Tuesday, December 22, 2009

bummer of a day...

I've officially turned into one of those people.  One of those people who puts their emotions and all onto a blog for people to read.  (Well Kelsey says I've always been one of those people, so if I have, I've stepped it up a notch now.)

Today was no fun.  My aunt, Melinda, who was my mom's closest sister had her first child, Mallari.  Usually this would be so exciting, but it has just sucked.  My mom waited years for Melinda to have her first child.  Melinda was constantly around us when we were growing up.  Christmas that we didn't have much, Melinda would bless us with so much.  My mom was so excited to return the favor.  But now she doesn't get to.

The week before my mom passed away she was able to buy my aunt Melinda a baby bed.  I remember talking about how excited she was to bless Melinda and Dave in that way.  And she was so excited to be able to continue to do that.  To continue to send her letters every day with a few dollars tucked inside just like she did for all four of her daughters.

I'm so excited for my aunt to finally experience the blessing of a child...but it hurt so much today.

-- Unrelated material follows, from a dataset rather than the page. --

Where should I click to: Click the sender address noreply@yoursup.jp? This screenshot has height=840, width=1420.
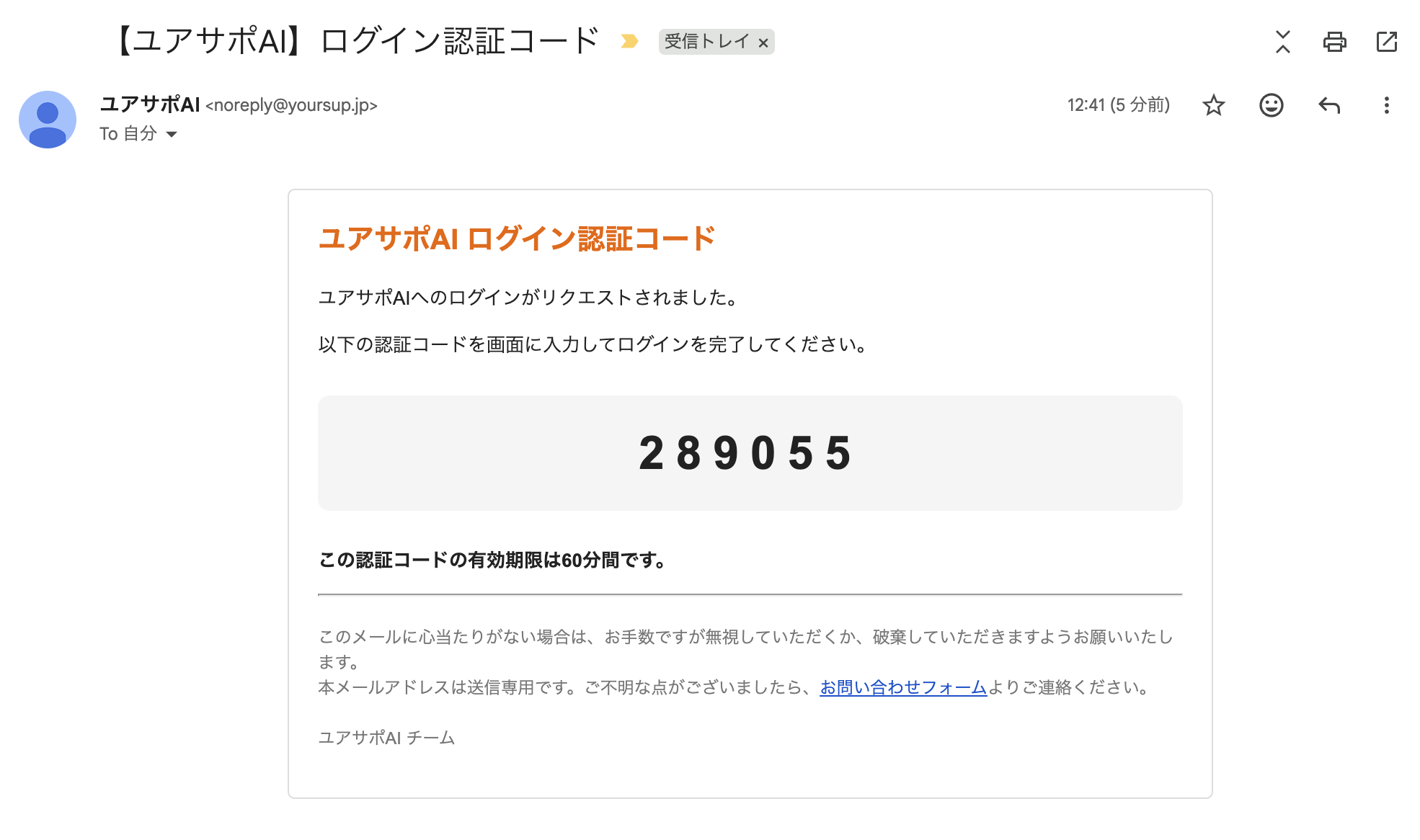click(x=291, y=105)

The past two weeks I've cried very rarely.  Not because I haven't wanted to, just each time I had wanted to it had been an extremely inappropriate time to (like when working with a client), so I would push the thought out of my head as quickly as possible.  But today I've cried a lot.  A lot of tears for joy for my aunt Melinda but they have all quickly turned to tears of sadness.

Christmas parties have been so hard for me this past week.  I don't want to be in large groups of people where I don't know everybody.  I don't want to have to be social.  I don't want to have to answer the question 'how are you?'  When I know the person doesn't really want to hear the answer or I know my answer will just cause an extremely awkward moment.

In one way the holidays so close will be a blessing because all of my family will quickly be back together and no matter what the first holidays without a loved one suck.  But in another way, it sucks that they are so close.  I don't want to have to pretend I'm happy to be around lots of people.  I don't want to be super busy going from party to party.  I want to sit down on the couch, read, journal, relax, take a nap, spend time with Jesus.